_Problem details:_
Copy the entries from the line containing "You are a GUI" through the end of the entries, both included, but change "hamburger" to "navigation" and keep every other word as it is. Leave the pictures out of your answer.

++++ Supplied data

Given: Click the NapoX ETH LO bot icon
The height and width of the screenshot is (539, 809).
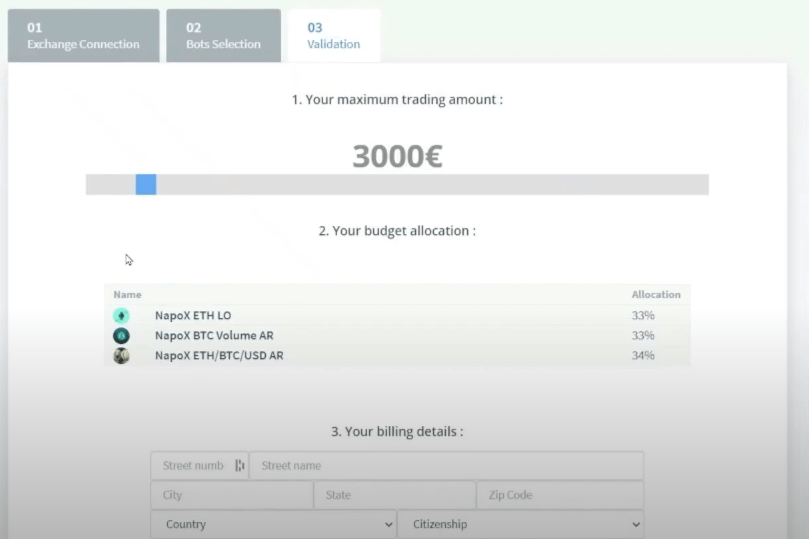Looking at the screenshot, I should click(x=121, y=316).
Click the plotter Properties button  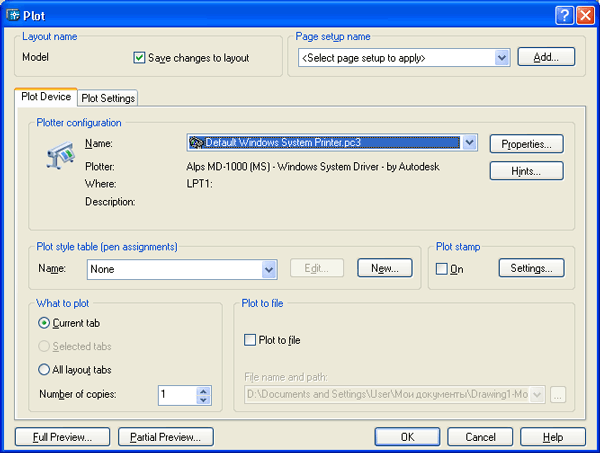[526, 144]
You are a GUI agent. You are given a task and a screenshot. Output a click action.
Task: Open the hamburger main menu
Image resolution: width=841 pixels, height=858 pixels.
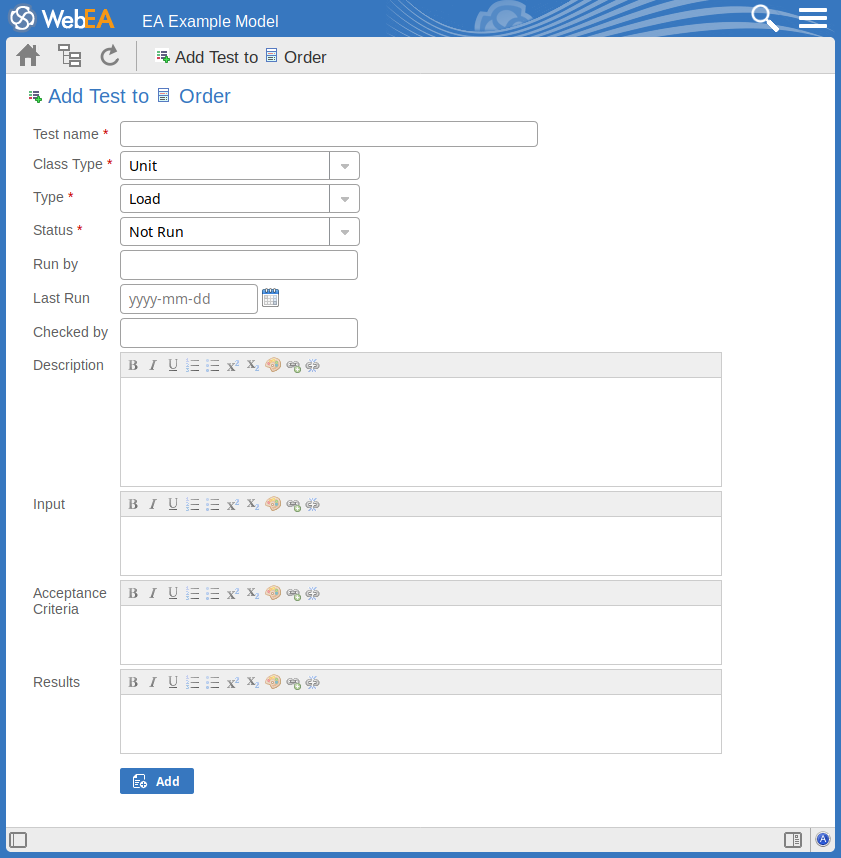pyautogui.click(x=812, y=18)
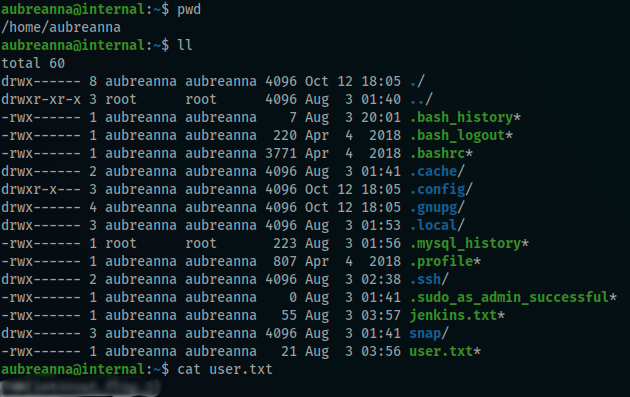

++++++++

_The completed task:_
You are a GUI agent. You are given a task and a screenshot. Output a click action.
Task: Open the navigation main menu
Image resolution: width=841 pixels, height=858 pixels.
pyautogui.click(x=812, y=18)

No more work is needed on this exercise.